Scan the entries below for the string "help" and copy every line where it turns up.

===== DATASET =====

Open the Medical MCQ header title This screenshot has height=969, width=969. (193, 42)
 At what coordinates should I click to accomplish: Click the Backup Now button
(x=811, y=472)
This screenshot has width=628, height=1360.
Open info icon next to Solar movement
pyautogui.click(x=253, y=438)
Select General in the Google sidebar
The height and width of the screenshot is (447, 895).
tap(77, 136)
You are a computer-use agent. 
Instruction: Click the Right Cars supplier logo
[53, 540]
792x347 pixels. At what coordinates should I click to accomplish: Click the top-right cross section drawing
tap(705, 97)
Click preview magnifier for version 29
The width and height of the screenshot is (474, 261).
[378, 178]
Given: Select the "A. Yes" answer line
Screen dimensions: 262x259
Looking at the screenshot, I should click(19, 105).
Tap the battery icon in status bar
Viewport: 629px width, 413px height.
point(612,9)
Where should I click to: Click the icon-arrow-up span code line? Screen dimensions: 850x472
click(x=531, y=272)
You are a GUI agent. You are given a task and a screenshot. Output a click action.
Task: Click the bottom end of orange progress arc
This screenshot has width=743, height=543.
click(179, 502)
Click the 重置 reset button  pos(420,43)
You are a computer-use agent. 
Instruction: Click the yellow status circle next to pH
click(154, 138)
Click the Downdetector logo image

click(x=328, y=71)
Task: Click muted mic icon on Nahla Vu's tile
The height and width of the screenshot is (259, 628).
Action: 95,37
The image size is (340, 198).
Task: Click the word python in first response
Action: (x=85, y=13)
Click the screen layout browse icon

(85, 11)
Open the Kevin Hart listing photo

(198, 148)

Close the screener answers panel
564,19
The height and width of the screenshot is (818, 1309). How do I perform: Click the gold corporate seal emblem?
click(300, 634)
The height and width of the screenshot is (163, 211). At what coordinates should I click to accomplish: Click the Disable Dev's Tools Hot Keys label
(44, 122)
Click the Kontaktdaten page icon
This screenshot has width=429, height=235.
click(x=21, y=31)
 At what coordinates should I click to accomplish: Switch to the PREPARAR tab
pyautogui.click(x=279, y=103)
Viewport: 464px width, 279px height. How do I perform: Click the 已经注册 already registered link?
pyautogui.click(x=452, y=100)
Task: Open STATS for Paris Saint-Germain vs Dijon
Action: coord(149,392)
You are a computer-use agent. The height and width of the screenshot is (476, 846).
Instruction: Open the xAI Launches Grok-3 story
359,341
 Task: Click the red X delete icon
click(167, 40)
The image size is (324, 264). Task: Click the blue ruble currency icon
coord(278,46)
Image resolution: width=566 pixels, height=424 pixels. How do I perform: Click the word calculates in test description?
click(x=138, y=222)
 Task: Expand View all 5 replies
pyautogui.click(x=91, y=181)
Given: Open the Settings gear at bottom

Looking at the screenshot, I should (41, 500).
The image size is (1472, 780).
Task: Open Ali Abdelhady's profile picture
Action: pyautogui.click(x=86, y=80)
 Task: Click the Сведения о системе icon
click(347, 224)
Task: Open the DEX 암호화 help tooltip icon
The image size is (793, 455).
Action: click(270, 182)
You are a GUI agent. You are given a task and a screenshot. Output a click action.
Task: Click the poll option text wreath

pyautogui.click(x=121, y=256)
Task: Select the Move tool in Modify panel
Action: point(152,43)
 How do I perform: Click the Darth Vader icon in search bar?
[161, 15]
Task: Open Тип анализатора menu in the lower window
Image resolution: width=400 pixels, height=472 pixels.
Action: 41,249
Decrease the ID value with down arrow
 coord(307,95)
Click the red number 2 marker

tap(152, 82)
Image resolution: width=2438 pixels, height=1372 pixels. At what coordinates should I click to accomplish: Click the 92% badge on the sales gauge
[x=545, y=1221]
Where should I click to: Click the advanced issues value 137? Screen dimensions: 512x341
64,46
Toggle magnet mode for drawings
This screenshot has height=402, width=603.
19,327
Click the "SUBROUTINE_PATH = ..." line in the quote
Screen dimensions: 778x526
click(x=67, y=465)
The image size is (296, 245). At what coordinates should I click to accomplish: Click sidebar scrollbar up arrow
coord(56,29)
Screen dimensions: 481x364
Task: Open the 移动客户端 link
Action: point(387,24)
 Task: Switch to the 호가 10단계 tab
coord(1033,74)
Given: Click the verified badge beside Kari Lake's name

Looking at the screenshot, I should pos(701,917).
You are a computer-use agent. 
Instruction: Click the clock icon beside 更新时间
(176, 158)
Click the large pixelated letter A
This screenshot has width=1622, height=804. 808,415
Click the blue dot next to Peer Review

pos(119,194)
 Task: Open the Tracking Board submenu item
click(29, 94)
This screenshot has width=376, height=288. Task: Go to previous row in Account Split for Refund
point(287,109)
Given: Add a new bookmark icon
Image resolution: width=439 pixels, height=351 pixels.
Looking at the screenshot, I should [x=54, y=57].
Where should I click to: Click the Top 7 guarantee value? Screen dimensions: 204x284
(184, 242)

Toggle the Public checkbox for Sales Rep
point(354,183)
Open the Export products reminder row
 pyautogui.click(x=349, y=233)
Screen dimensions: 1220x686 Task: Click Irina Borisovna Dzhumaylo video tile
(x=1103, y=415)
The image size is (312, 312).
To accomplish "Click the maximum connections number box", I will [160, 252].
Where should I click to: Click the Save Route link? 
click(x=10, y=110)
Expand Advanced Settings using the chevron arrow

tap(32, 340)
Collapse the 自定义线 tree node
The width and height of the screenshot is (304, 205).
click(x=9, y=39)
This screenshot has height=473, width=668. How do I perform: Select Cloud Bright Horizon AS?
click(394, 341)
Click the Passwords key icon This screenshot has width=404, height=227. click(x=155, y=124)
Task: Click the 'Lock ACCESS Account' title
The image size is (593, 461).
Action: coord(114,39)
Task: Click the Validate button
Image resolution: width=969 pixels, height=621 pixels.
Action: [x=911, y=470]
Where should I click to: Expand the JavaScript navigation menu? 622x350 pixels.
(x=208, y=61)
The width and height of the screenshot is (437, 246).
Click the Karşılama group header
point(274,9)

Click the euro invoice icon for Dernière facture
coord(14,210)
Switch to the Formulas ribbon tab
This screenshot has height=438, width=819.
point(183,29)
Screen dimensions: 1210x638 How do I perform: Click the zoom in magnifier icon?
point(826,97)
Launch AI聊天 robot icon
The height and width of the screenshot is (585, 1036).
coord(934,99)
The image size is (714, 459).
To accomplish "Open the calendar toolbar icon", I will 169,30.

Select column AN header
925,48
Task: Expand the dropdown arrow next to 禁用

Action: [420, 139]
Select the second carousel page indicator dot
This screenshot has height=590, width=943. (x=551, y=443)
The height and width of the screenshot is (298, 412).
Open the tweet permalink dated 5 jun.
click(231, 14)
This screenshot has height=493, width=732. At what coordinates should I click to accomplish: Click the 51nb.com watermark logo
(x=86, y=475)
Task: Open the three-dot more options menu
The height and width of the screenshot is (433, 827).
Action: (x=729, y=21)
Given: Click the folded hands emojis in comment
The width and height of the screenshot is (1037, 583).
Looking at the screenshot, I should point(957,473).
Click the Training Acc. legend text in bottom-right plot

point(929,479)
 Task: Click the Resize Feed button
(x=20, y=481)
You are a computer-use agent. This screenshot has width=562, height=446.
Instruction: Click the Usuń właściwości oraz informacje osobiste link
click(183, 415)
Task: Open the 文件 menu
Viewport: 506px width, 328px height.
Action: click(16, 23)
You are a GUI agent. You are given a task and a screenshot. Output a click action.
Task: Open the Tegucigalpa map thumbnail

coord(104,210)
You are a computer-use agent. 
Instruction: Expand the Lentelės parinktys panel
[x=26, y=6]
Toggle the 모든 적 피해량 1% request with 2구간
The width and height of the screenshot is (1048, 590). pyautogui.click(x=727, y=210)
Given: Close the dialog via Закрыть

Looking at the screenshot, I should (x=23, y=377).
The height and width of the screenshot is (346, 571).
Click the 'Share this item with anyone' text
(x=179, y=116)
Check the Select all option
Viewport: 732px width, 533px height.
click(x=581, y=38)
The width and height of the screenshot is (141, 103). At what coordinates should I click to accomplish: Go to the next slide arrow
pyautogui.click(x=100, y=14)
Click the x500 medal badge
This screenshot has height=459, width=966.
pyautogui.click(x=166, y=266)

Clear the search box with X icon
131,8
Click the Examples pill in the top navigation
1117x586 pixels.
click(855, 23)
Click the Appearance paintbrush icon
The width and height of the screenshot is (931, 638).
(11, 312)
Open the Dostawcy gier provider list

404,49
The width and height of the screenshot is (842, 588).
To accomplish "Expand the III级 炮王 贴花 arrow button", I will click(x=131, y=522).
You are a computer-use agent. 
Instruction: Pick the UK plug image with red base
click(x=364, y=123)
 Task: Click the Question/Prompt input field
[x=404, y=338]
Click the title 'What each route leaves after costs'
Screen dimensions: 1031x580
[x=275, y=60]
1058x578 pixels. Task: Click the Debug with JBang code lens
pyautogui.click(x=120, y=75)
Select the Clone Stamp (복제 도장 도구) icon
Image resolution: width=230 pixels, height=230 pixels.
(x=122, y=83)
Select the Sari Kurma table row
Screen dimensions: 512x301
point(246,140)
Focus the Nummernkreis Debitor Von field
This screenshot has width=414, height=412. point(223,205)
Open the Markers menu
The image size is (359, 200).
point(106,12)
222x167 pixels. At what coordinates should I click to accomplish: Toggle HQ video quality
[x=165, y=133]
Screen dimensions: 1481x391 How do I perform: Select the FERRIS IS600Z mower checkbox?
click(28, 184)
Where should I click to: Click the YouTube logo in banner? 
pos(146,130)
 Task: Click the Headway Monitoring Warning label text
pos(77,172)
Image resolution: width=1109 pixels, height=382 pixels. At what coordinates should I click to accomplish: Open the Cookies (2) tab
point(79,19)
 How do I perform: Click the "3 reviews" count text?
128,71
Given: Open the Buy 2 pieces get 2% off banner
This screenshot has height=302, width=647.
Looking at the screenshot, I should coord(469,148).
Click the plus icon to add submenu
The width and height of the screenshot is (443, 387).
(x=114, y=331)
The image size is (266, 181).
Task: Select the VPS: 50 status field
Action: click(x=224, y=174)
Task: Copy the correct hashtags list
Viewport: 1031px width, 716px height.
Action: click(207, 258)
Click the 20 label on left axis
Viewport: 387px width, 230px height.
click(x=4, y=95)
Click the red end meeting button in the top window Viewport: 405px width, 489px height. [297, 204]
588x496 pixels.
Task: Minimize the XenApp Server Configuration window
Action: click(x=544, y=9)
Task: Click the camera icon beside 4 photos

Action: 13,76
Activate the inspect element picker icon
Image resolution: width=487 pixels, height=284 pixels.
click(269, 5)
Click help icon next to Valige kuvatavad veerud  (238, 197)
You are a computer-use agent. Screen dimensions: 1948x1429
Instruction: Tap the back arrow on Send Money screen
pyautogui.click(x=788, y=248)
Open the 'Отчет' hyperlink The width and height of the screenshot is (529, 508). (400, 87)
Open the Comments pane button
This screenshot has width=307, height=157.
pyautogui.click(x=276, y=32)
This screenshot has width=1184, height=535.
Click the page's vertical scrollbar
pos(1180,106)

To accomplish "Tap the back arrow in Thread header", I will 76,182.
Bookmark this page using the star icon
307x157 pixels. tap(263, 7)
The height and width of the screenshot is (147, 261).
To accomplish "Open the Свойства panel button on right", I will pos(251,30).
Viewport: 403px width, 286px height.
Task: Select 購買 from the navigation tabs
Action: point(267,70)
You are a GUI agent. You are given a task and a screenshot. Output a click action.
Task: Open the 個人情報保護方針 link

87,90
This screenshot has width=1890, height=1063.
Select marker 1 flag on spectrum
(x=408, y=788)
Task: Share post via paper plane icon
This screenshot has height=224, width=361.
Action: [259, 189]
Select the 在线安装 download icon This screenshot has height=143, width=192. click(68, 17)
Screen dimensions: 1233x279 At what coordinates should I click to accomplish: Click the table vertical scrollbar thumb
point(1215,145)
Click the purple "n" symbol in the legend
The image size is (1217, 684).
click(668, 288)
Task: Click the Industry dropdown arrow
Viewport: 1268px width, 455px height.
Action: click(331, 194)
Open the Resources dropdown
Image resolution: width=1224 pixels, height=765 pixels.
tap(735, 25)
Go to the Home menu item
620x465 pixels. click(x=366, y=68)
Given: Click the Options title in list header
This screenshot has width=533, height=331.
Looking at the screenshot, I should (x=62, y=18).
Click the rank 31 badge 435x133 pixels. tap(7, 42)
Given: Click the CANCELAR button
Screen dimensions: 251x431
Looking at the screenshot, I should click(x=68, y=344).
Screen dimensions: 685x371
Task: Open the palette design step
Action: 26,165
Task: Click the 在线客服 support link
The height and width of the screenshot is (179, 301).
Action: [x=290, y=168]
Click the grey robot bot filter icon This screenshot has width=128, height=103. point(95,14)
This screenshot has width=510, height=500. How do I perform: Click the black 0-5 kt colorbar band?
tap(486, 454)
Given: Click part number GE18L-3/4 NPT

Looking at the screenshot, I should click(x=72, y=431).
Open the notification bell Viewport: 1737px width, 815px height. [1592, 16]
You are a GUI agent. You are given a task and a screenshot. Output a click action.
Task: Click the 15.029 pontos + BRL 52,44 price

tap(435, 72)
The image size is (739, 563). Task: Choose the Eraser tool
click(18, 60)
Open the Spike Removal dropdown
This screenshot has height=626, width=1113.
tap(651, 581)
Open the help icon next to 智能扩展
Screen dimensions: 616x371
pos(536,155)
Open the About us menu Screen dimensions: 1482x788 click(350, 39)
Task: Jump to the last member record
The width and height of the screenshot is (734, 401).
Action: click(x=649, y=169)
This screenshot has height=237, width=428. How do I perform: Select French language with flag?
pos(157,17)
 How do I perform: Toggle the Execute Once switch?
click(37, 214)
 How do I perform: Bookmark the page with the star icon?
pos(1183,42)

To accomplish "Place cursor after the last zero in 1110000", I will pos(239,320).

=====

§ EXPECTED ANSWER
Task: Open the DEX 암호화 help tooltip icon
Click help icon next to Valige kuvatavad veerud  (238, 197)
Open the help icon next to 智能扩展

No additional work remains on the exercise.